Collected data:
* * *

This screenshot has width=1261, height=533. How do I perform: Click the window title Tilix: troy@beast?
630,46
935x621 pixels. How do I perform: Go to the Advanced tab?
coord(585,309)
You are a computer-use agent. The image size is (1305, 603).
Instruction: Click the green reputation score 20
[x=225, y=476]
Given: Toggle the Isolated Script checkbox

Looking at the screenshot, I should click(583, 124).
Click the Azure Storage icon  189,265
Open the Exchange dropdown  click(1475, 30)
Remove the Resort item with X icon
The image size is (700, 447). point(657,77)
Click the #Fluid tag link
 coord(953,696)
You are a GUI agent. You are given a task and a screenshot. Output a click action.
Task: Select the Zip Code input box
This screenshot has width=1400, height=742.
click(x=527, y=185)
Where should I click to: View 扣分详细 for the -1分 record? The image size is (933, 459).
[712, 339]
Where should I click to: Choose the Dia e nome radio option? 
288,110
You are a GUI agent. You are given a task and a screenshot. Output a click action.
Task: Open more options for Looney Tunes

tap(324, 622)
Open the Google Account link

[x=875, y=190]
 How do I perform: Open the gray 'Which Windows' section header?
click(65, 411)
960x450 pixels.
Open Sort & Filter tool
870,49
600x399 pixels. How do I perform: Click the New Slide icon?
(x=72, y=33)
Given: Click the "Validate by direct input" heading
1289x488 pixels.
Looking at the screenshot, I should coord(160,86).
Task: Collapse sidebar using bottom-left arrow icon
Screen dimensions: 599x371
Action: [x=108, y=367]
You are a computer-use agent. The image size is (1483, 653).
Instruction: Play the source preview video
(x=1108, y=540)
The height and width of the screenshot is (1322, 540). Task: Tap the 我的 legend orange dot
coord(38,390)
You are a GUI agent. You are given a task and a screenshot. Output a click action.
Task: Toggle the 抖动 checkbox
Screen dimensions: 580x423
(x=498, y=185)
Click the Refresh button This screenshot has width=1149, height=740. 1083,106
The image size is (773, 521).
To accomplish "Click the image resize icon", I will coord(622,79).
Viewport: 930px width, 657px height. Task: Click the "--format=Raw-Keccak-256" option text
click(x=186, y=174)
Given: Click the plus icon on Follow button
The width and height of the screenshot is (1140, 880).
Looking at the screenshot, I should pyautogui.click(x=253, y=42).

* * *

EXERCISE OBJECTIVE.
In the entries, find every line holding "input" and copy it.

RESPONSE AREA.
Task: Select the Zip Code input box
Given: Click the "Validate by direct input" heading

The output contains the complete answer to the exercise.